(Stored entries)
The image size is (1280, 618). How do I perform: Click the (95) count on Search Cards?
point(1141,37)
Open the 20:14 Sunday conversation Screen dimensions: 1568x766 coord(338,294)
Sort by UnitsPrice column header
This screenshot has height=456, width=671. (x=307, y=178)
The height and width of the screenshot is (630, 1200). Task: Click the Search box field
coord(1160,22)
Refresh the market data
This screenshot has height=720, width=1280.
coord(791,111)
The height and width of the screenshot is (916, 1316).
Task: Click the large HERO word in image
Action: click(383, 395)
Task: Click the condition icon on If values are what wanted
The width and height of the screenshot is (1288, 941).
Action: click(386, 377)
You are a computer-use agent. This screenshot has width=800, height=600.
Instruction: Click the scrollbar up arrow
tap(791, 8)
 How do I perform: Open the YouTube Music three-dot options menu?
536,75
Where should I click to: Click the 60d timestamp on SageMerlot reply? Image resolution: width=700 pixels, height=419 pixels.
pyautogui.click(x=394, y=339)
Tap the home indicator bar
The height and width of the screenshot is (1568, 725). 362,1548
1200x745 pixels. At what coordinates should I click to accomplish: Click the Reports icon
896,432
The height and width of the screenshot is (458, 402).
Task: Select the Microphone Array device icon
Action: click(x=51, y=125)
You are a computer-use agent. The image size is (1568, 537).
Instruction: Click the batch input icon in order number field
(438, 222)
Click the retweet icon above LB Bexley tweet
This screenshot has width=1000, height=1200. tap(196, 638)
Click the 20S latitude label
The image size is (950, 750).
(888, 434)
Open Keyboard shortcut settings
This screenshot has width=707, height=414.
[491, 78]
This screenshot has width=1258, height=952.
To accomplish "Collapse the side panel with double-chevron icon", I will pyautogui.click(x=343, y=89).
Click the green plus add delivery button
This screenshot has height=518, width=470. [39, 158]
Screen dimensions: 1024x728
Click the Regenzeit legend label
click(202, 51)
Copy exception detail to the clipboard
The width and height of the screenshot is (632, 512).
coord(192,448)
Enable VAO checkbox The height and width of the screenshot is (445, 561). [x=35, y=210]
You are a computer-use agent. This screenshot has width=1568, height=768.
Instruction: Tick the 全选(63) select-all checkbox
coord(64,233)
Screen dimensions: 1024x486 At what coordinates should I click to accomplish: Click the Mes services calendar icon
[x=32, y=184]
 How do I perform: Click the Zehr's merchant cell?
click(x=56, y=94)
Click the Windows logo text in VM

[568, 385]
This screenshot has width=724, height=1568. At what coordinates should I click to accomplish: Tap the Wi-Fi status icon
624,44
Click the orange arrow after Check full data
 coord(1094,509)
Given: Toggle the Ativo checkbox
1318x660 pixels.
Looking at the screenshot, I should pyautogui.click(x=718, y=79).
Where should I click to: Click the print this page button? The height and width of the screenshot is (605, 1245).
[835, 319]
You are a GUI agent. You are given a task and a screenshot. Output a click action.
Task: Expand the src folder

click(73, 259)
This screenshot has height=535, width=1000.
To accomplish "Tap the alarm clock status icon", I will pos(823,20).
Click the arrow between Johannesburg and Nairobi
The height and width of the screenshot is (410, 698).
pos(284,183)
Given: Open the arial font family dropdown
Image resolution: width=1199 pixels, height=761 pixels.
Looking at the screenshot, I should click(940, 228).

(EXERCISE PROMPT): Taking the lines above, repeat exactly those from the line that contains "The height and width of the screenshot is (630, 1200)." through the line that contains "Click the 20S latitude label", and both of those lines as well. Include nothing else.

(ANSWER FOR THIS EXERCISE):
The height and width of the screenshot is (630, 1200). Task: Click the Search box field
coord(1160,22)
Refresh the market data
This screenshot has height=720, width=1280.
coord(791,111)
The height and width of the screenshot is (916, 1316).
Task: Click the large HERO word in image
Action: click(383, 395)
Task: Click the condition icon on If values are what wanted
The width and height of the screenshot is (1288, 941).
Action: click(386, 377)
You are a computer-use agent. This screenshot has width=800, height=600.
Instruction: Click the scrollbar up arrow
tap(791, 8)
 How do I perform: Open the YouTube Music three-dot options menu?
536,75
Where should I click to: Click the 60d timestamp on SageMerlot reply? Image resolution: width=700 pixels, height=419 pixels.
pyautogui.click(x=394, y=339)
Tap the home indicator bar
The height and width of the screenshot is (1568, 725). 362,1548
1200x745 pixels. At what coordinates should I click to accomplish: Click the Reports icon
896,432
The height and width of the screenshot is (458, 402).
Task: Select the Microphone Array device icon
Action: click(x=51, y=125)
You are a computer-use agent. The image size is (1568, 537).
Instruction: Click the batch input icon in order number field
(438, 222)
Click the retweet icon above LB Bexley tweet
This screenshot has width=1000, height=1200. tap(196, 638)
Click the 20S latitude label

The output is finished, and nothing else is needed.